▸ Text block:

- The book is a guide to help readers cultivate their originality and unleash their unique talents by challenging the status quo, questioning their assumptions, and exploring new possibilities.
- The book draws on the author’s experiences as a former rocket scientist and law professor, as well as stories from history, science, art, and business, to illustrate how extraordinary people think and act differently from the crowd.
- The book provides practical tools and exercises to help readers discover their first principles, escape their intellectual prisons, generate original insights, and give birth to their genius.
Awaken Your Genius (2023) is a straightforward yet philosophical guide to releasing the aspects of yourself that don’t suit your growth. Through a five-step process, it shows readers how they can find their way back to their unique and authentic genius selves.
Introduction: Unlearn the habits stifling your creativity and awaken the genius within
Table of Contents
- Introduction: Unlearn the habits stifling your creativity and awaken the genius within
- We are all geniuses – we just have to remember how
- The death: To awaken your genius, offload that which no longer suits you
- The Birth: Identify your building blocks and put yourself back together in new ways
- The Inner Journey: Unlock the playful, creative, wise person within
- Engage meaningfully with the world outside
- Let go of the future to truly embrace your own
- About the author
Picasso, Galileo, Beethoven, Curie – some geniuses need no validation or explanation.
But those are just the famous ones. The truth is, we are all geniuses. Each one of us is born into this world as a unique individual. Yet, as we spend our lives within the scaffolding of school, work, society, and family, we stop questioning who we are and what we really want, instead following a path that becomes increasingly narrow as we age.
It’s never too late to break free. In Awaken Your Genius, learn how to (gently) kill off the old bits of you that no longer work, be born into a new version of yourself, and rewrite your story.
We are all geniuses – we just have to remember how
Gordon Mackenzie, a Hallmark Cards artist, noticed an interesting trend when he visited schools to talk to kids. When he asked students how many artists were in the room, almost every kid in a first-grade classroom leaped up. By third grade, that number had dwindled to a third of the room. By sixth grade, barely one or two raised their hands.
What happened? What caused creativity to dry up?
Each one of us is a genius. You are completely unique, a one-and-only byproduct of a very specific set of circumstances, lineage, and environmental factors. Yet, as we proceed through life, gaining an education in a structured school, taking on the expectations of parents, friends, and society, we begin to shed that which is unique and instead add layers that obscure authenticity.

[Dataset entries]
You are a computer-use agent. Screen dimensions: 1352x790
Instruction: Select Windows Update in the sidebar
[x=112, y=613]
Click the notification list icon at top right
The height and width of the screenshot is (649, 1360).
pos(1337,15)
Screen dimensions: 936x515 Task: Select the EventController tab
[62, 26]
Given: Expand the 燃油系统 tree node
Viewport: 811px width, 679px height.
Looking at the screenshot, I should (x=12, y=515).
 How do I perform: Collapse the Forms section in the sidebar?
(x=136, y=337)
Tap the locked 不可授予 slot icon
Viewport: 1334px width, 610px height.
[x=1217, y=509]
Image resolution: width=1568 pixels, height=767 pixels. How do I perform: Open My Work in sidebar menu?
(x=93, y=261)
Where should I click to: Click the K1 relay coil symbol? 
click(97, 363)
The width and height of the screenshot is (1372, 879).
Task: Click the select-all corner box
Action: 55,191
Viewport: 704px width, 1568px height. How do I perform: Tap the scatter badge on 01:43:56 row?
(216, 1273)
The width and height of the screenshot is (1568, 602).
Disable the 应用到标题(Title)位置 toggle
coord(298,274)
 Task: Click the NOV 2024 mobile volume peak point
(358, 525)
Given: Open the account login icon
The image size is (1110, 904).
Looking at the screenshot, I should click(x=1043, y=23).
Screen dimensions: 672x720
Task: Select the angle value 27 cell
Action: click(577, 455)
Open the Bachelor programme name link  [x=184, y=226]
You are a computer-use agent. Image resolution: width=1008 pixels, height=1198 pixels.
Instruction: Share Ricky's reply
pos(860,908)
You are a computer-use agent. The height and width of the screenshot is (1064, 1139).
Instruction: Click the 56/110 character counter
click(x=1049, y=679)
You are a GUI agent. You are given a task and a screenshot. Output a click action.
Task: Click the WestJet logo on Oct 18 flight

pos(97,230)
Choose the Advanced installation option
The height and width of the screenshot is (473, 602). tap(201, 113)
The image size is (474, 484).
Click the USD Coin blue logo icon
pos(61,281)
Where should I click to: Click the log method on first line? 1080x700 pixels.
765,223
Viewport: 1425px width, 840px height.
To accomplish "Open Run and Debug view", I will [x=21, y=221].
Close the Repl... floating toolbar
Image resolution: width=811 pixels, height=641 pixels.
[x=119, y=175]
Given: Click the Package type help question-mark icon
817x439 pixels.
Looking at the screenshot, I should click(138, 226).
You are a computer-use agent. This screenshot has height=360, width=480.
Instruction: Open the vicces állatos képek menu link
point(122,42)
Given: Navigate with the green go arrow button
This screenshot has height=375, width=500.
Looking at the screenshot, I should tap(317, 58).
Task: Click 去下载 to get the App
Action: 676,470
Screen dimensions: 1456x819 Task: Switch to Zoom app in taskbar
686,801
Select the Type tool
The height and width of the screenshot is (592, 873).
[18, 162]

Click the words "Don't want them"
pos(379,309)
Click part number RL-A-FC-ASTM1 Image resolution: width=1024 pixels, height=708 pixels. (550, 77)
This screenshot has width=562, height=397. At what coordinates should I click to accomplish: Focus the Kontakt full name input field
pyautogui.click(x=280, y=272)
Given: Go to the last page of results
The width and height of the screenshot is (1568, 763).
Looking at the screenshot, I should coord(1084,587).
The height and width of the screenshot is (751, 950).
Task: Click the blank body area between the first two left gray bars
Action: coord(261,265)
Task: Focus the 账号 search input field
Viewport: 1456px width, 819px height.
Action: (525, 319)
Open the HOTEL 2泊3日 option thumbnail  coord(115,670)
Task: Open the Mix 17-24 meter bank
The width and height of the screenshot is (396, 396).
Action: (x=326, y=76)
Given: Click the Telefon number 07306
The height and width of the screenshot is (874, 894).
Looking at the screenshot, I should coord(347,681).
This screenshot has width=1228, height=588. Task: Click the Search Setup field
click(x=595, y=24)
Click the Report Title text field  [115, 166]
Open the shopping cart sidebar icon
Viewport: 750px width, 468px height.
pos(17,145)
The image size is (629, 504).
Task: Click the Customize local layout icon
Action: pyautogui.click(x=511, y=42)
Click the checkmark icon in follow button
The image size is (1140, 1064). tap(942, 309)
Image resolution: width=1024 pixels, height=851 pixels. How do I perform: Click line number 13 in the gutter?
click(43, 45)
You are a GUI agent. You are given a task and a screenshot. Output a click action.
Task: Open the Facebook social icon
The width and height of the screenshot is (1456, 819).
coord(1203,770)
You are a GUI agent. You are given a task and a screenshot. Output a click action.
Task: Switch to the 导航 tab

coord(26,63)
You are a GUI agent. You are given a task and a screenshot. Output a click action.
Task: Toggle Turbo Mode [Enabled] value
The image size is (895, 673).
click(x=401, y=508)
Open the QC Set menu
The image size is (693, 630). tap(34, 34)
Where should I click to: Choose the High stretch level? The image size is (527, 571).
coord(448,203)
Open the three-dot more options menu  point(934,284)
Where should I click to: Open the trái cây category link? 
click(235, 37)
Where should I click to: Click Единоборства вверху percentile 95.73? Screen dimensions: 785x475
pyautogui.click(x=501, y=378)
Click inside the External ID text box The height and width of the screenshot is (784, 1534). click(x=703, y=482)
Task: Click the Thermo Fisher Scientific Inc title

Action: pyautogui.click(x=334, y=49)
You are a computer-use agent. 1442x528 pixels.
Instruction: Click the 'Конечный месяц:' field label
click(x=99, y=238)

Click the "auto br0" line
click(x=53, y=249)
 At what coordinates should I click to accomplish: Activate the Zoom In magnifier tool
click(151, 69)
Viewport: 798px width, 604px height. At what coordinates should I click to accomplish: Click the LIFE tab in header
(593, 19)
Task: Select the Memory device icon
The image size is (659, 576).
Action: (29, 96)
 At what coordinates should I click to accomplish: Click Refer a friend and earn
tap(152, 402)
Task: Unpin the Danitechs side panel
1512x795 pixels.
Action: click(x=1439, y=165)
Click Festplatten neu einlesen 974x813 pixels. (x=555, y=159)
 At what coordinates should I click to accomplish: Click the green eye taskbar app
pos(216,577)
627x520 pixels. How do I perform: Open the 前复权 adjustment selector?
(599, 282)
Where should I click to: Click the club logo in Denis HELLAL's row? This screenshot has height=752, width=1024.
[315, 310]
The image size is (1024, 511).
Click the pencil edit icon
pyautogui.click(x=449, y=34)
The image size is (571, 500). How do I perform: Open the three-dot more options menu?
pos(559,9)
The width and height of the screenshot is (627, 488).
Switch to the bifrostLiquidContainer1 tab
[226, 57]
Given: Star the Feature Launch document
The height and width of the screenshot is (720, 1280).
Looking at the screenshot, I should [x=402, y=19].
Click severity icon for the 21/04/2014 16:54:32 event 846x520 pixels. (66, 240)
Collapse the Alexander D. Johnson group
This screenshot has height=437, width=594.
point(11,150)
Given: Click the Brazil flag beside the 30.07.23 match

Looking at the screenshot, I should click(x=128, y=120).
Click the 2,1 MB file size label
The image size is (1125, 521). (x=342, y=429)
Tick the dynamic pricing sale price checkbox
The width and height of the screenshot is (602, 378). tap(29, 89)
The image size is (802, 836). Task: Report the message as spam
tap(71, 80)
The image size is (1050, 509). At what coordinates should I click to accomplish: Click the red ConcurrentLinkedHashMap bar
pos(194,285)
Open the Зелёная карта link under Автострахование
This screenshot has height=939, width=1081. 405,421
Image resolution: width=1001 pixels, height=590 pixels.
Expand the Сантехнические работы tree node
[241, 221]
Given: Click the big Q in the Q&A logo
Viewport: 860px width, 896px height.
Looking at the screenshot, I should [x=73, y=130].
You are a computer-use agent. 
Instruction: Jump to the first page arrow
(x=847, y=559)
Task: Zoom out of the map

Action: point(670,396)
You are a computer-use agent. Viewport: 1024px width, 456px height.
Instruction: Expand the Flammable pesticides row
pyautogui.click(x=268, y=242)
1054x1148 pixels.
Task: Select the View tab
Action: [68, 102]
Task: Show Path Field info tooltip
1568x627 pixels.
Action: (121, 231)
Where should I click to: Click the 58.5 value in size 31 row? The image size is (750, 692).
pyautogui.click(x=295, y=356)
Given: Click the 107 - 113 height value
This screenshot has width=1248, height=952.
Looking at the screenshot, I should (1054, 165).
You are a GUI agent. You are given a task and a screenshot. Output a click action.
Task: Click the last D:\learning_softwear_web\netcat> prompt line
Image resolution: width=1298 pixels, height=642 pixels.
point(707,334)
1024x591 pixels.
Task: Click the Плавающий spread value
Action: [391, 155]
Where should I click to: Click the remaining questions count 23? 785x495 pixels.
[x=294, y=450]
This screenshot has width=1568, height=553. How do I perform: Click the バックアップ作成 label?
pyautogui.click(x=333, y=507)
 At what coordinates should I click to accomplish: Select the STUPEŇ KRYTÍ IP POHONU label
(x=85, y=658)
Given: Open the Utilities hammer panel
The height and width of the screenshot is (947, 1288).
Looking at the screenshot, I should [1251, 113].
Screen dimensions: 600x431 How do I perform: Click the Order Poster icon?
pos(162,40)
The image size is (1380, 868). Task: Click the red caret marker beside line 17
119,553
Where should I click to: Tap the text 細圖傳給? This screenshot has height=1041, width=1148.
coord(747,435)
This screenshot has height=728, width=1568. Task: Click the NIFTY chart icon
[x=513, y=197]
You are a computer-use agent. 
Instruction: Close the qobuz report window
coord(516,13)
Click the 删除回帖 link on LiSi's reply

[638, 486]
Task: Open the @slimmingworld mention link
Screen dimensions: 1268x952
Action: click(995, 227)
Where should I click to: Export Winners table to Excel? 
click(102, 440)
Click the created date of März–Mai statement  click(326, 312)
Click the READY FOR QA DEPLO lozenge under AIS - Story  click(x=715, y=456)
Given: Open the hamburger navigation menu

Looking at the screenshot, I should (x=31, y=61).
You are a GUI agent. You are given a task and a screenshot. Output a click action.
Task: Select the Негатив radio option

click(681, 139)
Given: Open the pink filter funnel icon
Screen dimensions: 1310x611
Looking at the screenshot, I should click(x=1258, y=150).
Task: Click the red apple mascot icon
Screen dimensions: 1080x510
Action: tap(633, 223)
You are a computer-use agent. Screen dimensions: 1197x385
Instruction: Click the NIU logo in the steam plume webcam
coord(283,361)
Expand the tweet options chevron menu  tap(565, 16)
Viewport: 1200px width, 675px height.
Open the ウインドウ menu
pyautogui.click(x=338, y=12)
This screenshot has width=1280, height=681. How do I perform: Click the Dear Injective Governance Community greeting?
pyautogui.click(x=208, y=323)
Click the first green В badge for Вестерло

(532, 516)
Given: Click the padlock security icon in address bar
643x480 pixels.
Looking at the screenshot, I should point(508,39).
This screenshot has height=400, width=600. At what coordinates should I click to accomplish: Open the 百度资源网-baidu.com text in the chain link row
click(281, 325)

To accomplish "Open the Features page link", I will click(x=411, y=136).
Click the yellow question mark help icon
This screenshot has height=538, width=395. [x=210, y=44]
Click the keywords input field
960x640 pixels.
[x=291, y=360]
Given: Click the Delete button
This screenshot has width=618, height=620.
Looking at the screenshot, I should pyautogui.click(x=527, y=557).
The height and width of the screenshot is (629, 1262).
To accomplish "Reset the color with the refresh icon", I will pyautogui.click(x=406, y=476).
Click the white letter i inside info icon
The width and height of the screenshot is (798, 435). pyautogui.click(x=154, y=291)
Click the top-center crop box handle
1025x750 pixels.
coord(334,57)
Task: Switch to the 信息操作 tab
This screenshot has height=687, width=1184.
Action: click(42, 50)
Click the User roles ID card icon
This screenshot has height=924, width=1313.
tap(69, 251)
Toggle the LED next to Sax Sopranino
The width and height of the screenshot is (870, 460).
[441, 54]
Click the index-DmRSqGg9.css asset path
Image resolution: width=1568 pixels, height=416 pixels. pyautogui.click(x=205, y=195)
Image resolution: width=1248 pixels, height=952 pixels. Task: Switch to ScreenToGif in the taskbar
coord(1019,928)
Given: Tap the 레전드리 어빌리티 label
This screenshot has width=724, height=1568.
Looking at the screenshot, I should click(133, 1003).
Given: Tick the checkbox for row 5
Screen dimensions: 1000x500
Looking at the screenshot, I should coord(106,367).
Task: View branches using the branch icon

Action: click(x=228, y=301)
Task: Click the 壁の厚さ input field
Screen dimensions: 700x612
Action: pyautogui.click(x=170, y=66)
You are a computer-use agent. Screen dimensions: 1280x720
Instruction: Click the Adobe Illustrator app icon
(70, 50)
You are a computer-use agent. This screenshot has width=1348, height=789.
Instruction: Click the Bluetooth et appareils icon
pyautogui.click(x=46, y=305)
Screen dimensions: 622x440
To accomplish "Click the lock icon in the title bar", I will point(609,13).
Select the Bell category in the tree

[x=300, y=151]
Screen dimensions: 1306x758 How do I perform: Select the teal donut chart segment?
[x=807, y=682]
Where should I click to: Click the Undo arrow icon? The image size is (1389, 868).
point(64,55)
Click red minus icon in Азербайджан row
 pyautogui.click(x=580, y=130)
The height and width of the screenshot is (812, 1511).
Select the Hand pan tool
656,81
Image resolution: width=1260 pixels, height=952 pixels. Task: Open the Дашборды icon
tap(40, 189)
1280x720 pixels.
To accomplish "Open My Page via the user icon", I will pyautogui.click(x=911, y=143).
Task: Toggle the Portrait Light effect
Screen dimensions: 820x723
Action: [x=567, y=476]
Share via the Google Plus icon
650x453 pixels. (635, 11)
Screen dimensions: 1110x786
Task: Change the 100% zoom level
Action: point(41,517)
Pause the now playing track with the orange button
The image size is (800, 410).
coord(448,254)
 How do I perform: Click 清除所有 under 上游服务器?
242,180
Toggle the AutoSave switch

▸ What is needed: Please carry the Awaken Your Genius summary forward, picking up right after its last sentence.

▸ Response to this exercise:
We are hiding our genius. But it’s never too late to try to get it back.
To awaken your genius, you will need to undergo an internal journey, one that requires reflection, unloading the baggage of learned thinking and expectations, and setting yourself on a path to awakening.
In this summary, you’ll learn about the five steps to doing this.
In the first step, “the death,” you will learn to unload that which no longer serves you. This isn’t easy – you are probably attached to your identity – but for something new to come, something old has to go. This “death” opens the gateway for the second step: the birth of the new you. Next, we’ll talk about kindling your creativity during your inner journey, and the fourth step shows you how to adjust to the world outside. This takes us to the final step – transformation.
The death: To awaken your genius, offload that which no longer suits you
You may know the late Gillian Lynne as the choreographer of Cats and the Phantom of the Opera. By any measure, she was a success.
But when Lynne was little, she was considered a problem child and bad student. Running out of options, her mother took her to a doctor. After some observation, the doctor asked her mother to leave the room with him, but left Lynne behind with the music turned on. Through the glass door, they watched the child leap and twirl to the music.
The doctor’s prescription? Enroll this child in dance class right away.
Like Lynne, many of us are trapped within a system that doesn’t suit us. Most of us are the products of traditional educational systems, hierarchical environments that encourage memorization and passive absorption.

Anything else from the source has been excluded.